# What you have to do
Set down nothing except the lines starting at the one with "This screenshot has height=532, width=1007." and ending at the final line of the material, each word for word.

# Data to use

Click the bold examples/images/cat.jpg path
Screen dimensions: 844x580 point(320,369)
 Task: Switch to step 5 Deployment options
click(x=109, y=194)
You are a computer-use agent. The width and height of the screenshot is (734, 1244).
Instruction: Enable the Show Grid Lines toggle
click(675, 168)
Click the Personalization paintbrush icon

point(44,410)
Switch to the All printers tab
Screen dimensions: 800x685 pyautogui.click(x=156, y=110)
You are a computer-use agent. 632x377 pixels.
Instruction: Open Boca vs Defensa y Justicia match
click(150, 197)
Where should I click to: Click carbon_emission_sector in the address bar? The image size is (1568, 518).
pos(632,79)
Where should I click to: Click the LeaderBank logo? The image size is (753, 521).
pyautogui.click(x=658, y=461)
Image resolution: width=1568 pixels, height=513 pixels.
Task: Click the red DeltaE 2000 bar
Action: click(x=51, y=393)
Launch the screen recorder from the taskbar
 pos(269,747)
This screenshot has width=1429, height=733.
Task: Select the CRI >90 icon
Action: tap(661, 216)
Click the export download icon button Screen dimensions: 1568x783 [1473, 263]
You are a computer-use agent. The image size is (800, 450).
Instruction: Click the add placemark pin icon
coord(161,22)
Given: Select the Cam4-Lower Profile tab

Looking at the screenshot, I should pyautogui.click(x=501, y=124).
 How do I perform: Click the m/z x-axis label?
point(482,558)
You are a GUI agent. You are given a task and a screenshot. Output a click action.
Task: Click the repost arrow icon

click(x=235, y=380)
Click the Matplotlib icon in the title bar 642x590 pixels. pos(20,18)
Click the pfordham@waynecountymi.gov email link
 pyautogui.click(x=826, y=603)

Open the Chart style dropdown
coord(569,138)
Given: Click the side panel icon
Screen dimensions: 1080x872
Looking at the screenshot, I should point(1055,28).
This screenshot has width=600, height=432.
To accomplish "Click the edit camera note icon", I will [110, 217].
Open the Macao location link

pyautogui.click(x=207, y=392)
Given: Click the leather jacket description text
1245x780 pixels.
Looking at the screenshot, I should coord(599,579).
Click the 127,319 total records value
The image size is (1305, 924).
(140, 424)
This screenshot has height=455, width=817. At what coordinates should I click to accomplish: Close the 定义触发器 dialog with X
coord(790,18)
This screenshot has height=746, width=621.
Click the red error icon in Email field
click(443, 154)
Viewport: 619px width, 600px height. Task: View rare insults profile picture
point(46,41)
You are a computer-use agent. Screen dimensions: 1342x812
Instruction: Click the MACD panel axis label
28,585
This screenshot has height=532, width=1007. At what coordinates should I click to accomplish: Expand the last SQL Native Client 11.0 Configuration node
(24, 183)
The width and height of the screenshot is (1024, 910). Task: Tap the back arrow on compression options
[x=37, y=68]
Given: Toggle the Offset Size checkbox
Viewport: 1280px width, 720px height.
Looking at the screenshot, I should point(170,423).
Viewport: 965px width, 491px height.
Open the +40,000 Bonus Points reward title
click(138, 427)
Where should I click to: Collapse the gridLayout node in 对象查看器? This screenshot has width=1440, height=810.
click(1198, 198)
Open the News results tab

# Solution to this problem
This screenshot has height=532, width=1007. At what coordinates should I click to accomplish: Expand the last SQL Native Client 11.0 Configuration node
(24, 183)
The width and height of the screenshot is (1024, 910). Task: Tap the back arrow on compression options
[x=37, y=68]
Given: Toggle the Offset Size checkbox
Viewport: 1280px width, 720px height.
Looking at the screenshot, I should point(170,423).
Viewport: 965px width, 491px height.
Open the +40,000 Bonus Points reward title
click(138, 427)
Where should I click to: Collapse the gridLayout node in 对象查看器? This screenshot has width=1440, height=810.
click(1198, 198)
Open the News results tab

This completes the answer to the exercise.